-- PAGE EXTRACT --
################

Re: [External] : Can a triple-term in an N-Triple 1.2 statement have "infinite" number of atomic terms?

May be I am just ignorant, but a simple dynamic data structure (e.g., naïvely with pointers) to store triple terms would be the way to go, say, for triple terms with at least one level of nesting.
Obviously, without triple terms this does not introduce any inefficiency.
—e.

On 27 Jan 2025, at 16:44, Souripriya Das <souripriya.das@oracle.com> wrote:

Sorry, I meant the following Turtle 1.2 statement ... (not the shortcut version involving << ... >> — thanks to Pierre-Antoine and Enrico for pointing this out)
    :s1 :p1 <<( :s2 :p2  ... <<( :sN :pN  :oN )>>  ... )>> .

So, can an implementation support a chosen upper limit for the depth of nesting -- to say 0 (yes, even 0), 1, 2, or whatever -- for triples-terms and still be conformant with RDF 1.2?

Since there is no way to represent a triple involving an N-depth triple-term in a triplestore that supports depth less than N, interoperability of data will be affected. The following statement, for example,
     :s1 :p1 <<( :s2 :p2 <<( :s3 :p3  <<( :s4 :p4 :o4 )>> )>> )>> .
cannot be stored in a triplestore that does not support the depth of nesting needed for this statement.

################

-- INFORMATION PROVIDED --
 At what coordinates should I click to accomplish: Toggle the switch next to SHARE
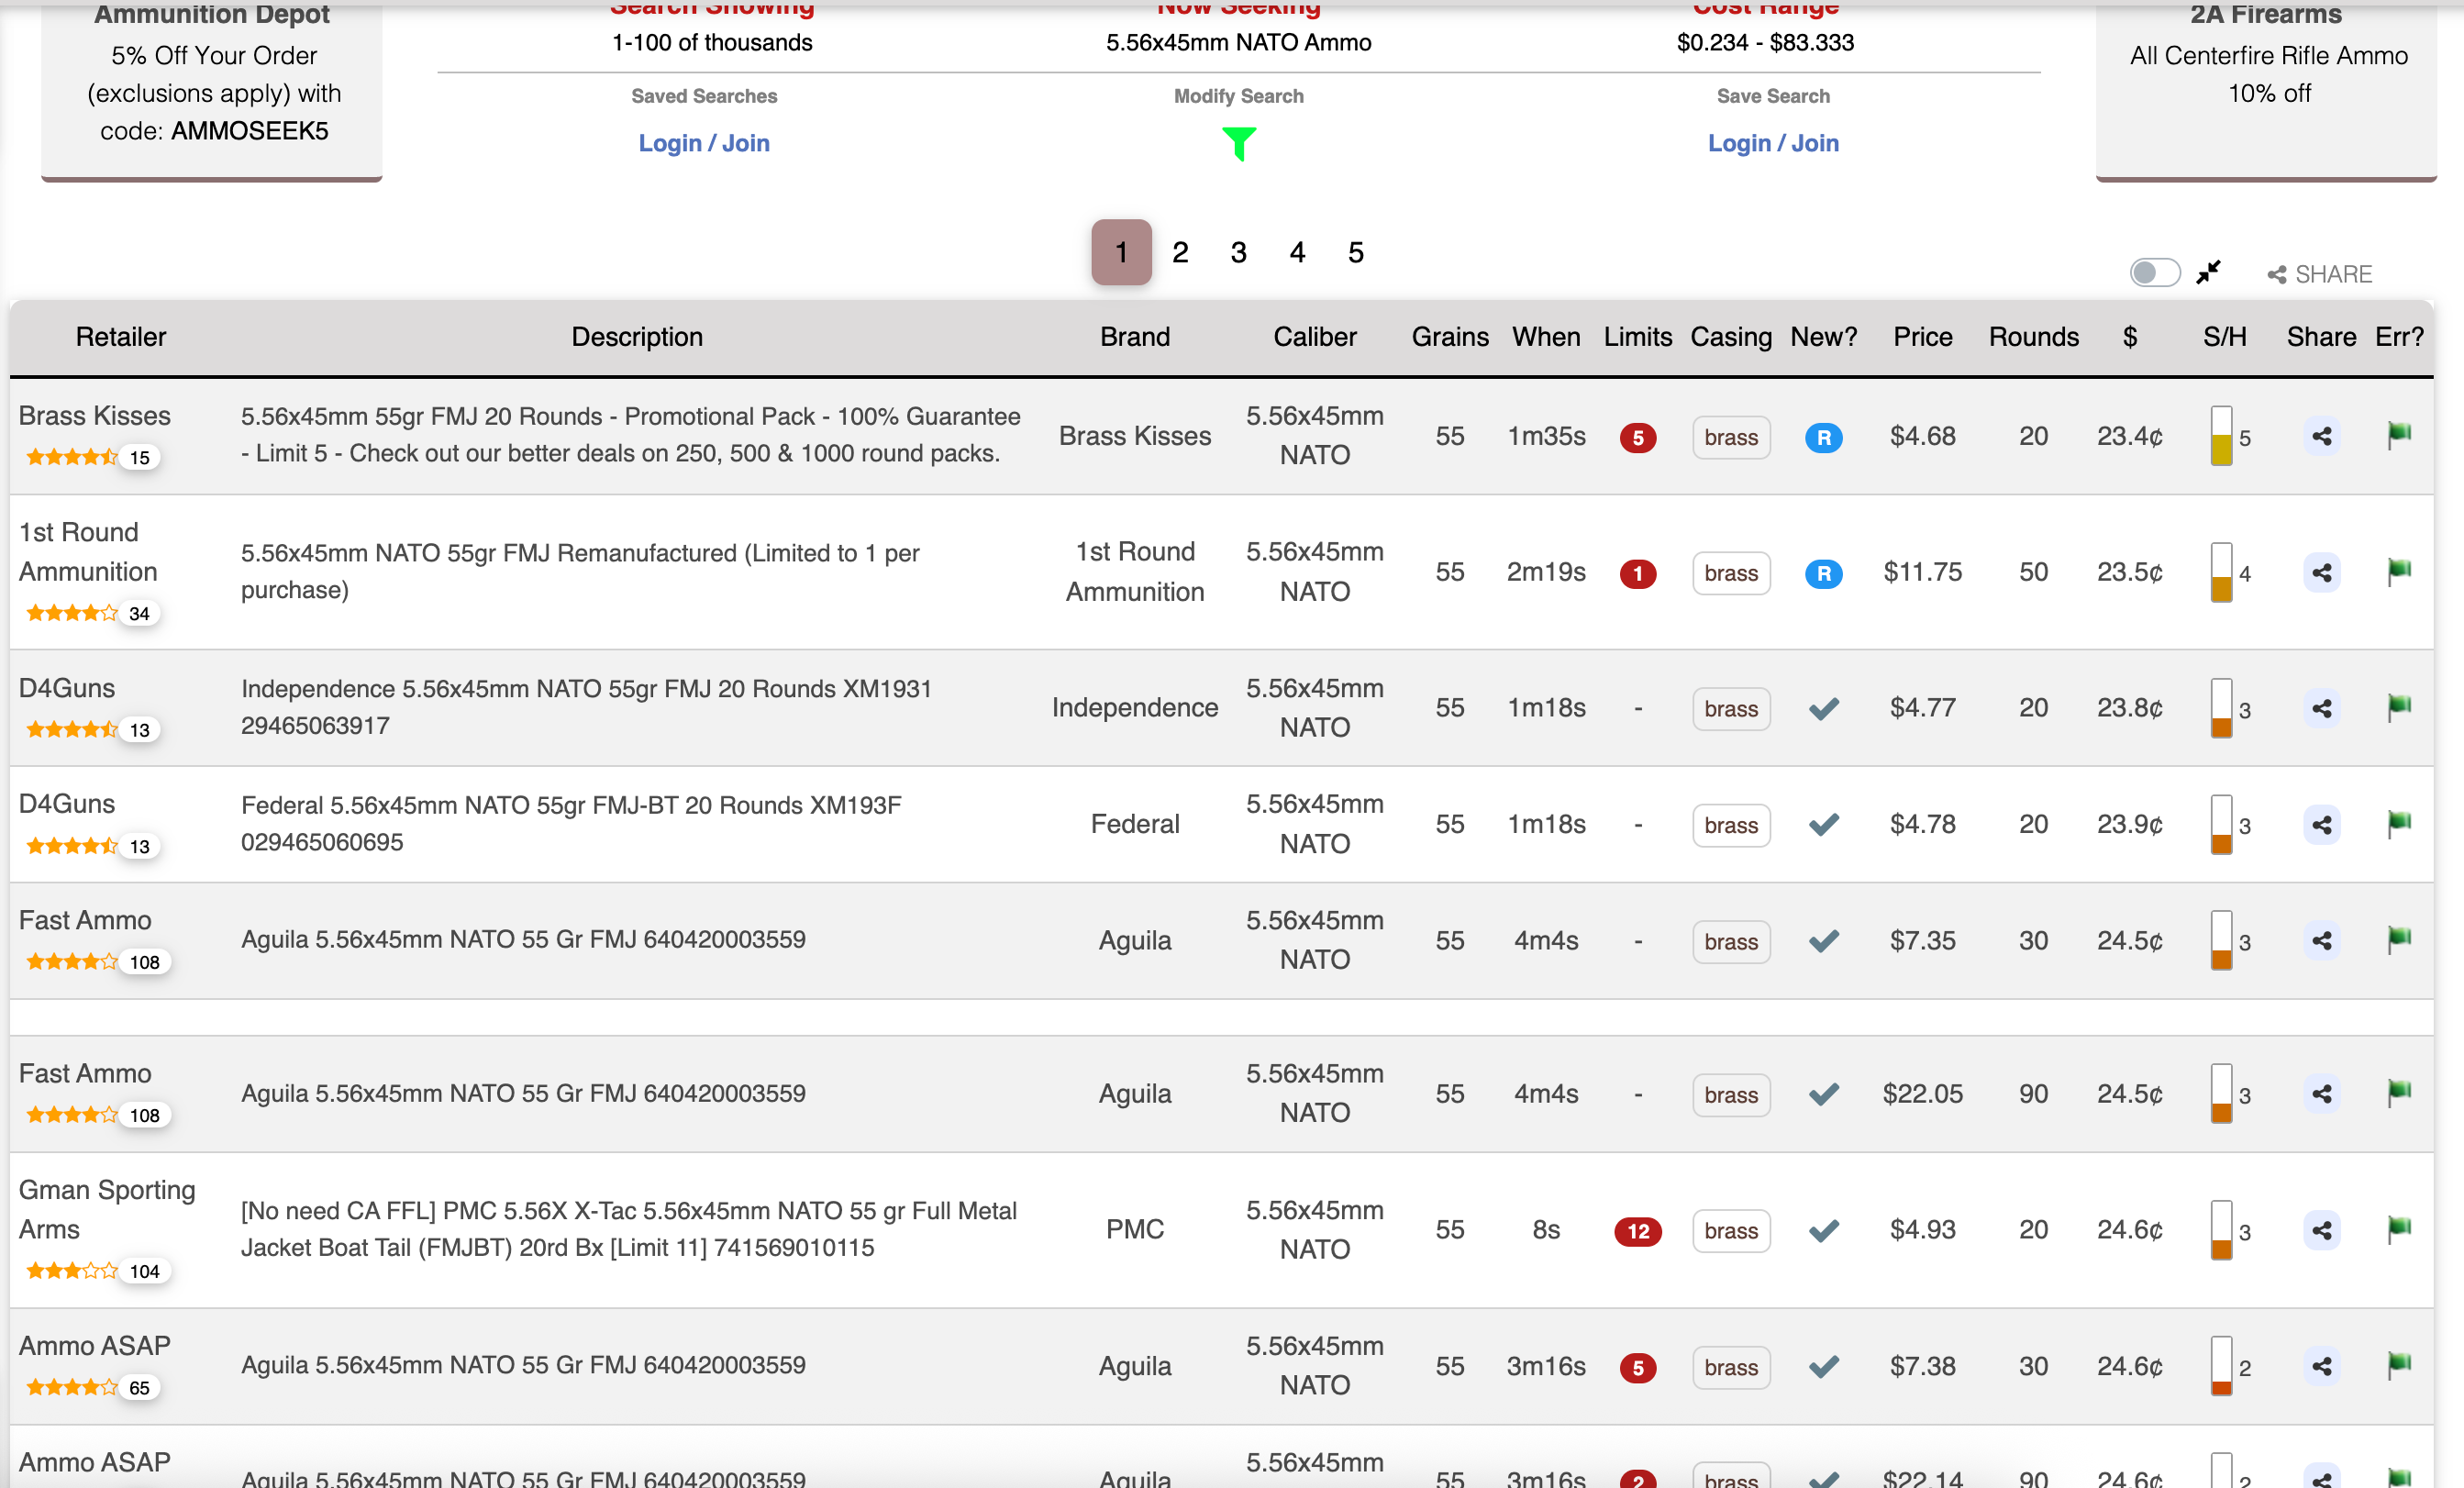(2154, 273)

################

-- STATED TASK --
In the email about nesting triple terms in RDF 1.2, who is thanked for pointing out that the shortcut version involving << ... >> was not the intended statement?

-- RESULT BELOW --
Pierre-Antoine and Enrico.